Bingbot, as one might assume, is similar to Googlebot. Its job is to discover new and updated content and add it to Bing’s index.
One of the concerns Bing has been hearing from webmasters regarding bingbot is that it doesn’t crawl frequently enough.
As a result of not crawling frequently enough, some site owners believe content in Bing’s index isn’t as fresh as it could be.
On the other hand, there are site owners who believe bingbot crawls too often, which causes constraints on website resources.
Bing says this is an engineering problem that hasn’t been fully resolved yet.
Making Bingbot More Efficient
The key issue is managing the frequency that bingbot needs to crawl a site to ensure new and updated content is included in the search index.
Bingbot also has to serve the requests of site owners. Some webmasters request to have their sites crawled daily, although the majority of webmasters would prefer to only their site crawled when new URLs have been added or content has been updated.

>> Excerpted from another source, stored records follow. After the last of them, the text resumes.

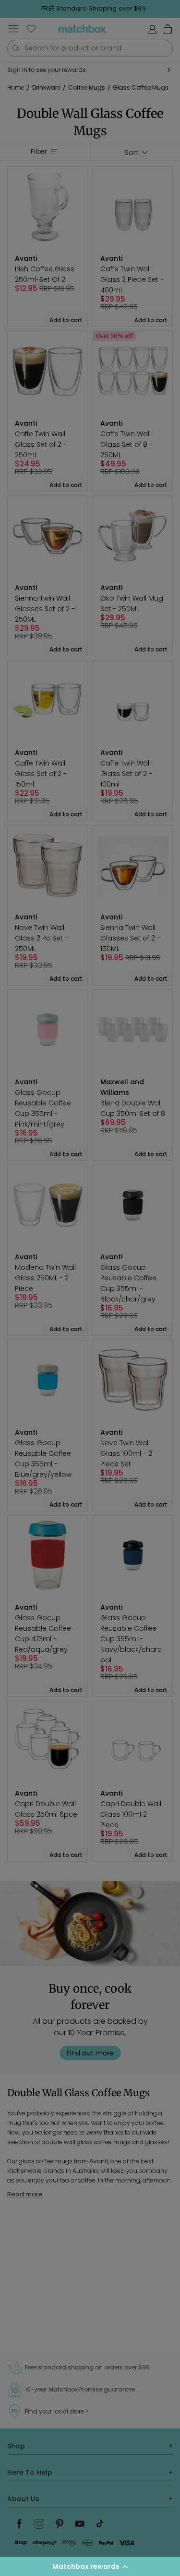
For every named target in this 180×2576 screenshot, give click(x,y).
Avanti (98, 2161)
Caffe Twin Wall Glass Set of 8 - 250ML (126, 444)
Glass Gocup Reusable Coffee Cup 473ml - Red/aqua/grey (43, 1633)
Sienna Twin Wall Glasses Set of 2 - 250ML (45, 608)
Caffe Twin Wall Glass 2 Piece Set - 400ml (132, 279)
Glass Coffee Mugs (140, 87)
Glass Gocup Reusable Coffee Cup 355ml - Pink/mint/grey (43, 1108)
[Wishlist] (31, 28)
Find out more (90, 2053)
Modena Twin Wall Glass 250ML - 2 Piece (45, 1278)
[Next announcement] (177, 8)
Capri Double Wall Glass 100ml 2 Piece (130, 1814)
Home (15, 88)
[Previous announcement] (10, 8)
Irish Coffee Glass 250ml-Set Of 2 (44, 274)
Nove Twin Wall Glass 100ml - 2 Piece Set (126, 1453)
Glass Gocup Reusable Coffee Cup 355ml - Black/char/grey (128, 1283)
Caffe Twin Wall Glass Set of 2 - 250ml (41, 444)
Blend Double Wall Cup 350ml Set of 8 (132, 1108)
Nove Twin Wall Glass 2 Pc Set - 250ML (41, 938)
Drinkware (46, 87)
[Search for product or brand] (15, 48)
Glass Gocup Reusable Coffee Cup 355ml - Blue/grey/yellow (43, 1458)
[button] (90, 2566)
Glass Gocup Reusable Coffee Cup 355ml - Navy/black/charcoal (131, 1639)
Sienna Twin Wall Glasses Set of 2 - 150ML (130, 938)
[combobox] (90, 48)
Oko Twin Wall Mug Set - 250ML (131, 603)
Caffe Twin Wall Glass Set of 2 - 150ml (41, 773)
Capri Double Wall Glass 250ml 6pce (46, 1809)
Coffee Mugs (86, 87)
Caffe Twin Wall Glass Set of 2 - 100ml (126, 773)
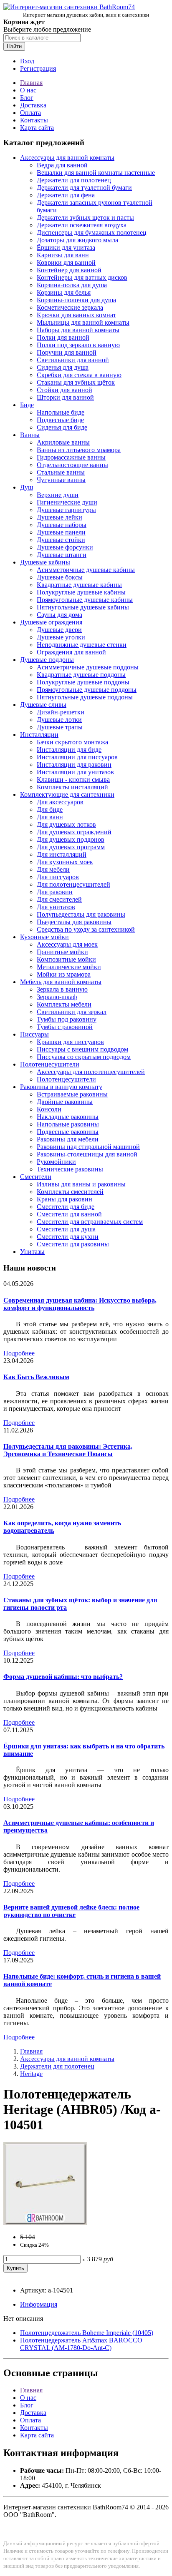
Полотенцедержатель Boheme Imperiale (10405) (86, 2332)
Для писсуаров (58, 876)
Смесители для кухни (68, 1236)
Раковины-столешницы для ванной (87, 1154)
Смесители (35, 1176)
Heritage (31, 2073)
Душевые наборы (61, 524)
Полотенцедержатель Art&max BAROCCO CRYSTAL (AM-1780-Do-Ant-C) (81, 2344)
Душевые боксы (60, 577)
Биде (27, 404)
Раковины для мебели (68, 1139)
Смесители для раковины (73, 1244)
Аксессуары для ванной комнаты (67, 157)
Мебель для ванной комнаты (60, 981)
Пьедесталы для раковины (74, 921)
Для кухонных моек (65, 861)
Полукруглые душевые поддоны (83, 682)
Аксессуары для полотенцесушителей (91, 1071)
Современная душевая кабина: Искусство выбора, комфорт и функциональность (80, 1304)
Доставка (33, 105)
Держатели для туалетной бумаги (84, 187)
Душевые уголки (61, 637)
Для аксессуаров (60, 802)
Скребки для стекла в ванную (79, 374)
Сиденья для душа (63, 367)
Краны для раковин (64, 1199)
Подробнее (19, 1353)
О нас (28, 90)
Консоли (49, 1109)
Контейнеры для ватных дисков (82, 277)
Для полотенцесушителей (73, 884)
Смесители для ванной (69, 1214)
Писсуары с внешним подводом (82, 1049)
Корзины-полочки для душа (76, 299)
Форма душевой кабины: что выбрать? (63, 1676)
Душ (26, 487)
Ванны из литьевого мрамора (79, 449)
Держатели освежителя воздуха (81, 225)
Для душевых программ (71, 846)
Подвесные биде (60, 419)
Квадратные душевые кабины (79, 584)
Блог (26, 97)
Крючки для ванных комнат (76, 314)
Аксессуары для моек (67, 944)
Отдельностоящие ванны (72, 464)
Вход (27, 61)
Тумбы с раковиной (65, 1026)
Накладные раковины (68, 1116)
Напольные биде (60, 412)
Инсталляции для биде (69, 749)
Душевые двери (59, 629)
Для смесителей (59, 899)
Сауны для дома (59, 614)
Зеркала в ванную (62, 989)
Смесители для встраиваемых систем (90, 1221)
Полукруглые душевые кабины (81, 592)
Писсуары (34, 1034)
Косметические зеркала (70, 307)
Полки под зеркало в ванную (78, 344)
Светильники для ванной (73, 359)
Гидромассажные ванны (71, 457)
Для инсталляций (61, 854)
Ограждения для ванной (71, 652)
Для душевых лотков (66, 824)
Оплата (30, 112)
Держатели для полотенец (74, 180)
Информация (38, 2304)
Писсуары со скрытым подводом (84, 1056)
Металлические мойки (69, 966)
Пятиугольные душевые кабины (83, 607)
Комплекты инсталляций (72, 787)
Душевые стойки (61, 539)
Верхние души (57, 494)
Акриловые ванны (63, 442)
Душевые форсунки (65, 547)
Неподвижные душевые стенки (81, 644)
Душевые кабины (45, 562)
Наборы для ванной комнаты (78, 329)
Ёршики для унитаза (66, 247)
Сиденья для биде (62, 427)
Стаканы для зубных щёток (76, 382)
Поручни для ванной (66, 352)
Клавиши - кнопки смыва (73, 779)
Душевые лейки (59, 517)
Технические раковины (70, 1169)
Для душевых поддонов (70, 839)
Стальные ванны (61, 472)
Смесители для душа (66, 1229)
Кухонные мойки (44, 936)
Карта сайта (37, 127)
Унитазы (32, 1251)
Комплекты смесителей (70, 1191)
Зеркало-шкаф (57, 996)
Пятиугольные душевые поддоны (85, 697)
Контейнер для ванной (69, 270)
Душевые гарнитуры (66, 509)
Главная (31, 82)
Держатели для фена (66, 195)
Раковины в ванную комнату (61, 1086)
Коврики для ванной (66, 262)
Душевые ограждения (51, 622)
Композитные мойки (66, 959)
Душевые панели (61, 532)
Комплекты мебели (64, 1004)
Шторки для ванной (65, 397)
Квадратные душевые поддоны (81, 674)
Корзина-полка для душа (72, 284)
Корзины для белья (64, 292)
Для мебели (53, 869)
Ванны (30, 434)
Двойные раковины (65, 1101)
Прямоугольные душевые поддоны (87, 689)
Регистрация (38, 68)
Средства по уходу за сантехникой (86, 929)
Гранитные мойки (62, 951)
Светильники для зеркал (71, 1011)
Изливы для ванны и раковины (81, 1184)
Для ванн (50, 817)
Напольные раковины (68, 1124)
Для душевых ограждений (74, 831)
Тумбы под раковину (66, 1019)
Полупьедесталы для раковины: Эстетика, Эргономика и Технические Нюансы (67, 1450)
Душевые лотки (59, 719)
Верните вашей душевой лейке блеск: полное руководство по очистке (71, 1911)
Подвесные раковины (68, 1131)
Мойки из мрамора (64, 974)
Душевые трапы (60, 727)
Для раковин (55, 891)
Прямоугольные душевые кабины (85, 599)
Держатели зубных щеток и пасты (85, 217)
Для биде (50, 809)
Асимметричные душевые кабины (86, 569)
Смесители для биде (65, 1206)
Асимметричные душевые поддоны (88, 667)
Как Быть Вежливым (36, 1376)
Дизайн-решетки (60, 712)
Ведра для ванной (62, 165)
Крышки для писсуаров (70, 1041)
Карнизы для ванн (63, 255)
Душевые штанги (61, 554)
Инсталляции (39, 734)
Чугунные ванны (61, 479)
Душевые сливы (43, 704)
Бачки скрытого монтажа (72, 742)
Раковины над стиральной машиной (88, 1146)
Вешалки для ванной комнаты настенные (96, 172)
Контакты (34, 120)
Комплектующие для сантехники (67, 794)
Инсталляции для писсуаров (77, 757)
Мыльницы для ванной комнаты (83, 322)
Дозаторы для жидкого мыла (77, 240)
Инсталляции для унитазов (75, 772)
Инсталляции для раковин (74, 764)
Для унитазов (56, 906)
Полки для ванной (63, 337)
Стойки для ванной (64, 389)
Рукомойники (56, 1161)
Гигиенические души (67, 502)
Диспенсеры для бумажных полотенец (92, 232)
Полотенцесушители (49, 1064)
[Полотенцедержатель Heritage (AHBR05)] (45, 2222)
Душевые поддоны (47, 659)
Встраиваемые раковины (72, 1094)
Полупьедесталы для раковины (81, 914)
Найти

“The challenge we face, is how to model the bingbot algorithms based on both what a webmaster wants for their specific site, the frequency in which content is added or updated, and how to do this at scale.“
Measuring and Maximizing Crawl Efficiency
Bing measures the intelligence of bingbot using a metric called crawl efficiency, which is how often Bing crawls and discovers new and fresh content per page crawled.
Ideally, bingbot would crawl a URL only when the content has first been added to the web, or when a URL has been updated with fresh and useful content.
Crawl efficiency is lowered when bingbot crawls duplicated and/or unchanged content.
What This Means for Site Owners
Bing says it has improved the crawl efficiency of bingbot over the past few months.
For site owners, that means their new and updated content should appear in Bing’s index in a timely manner.
In addition, website resources should not be constrained due to Bingbot crawling duplicate content, or content that hasn’t been changed since the last crawl.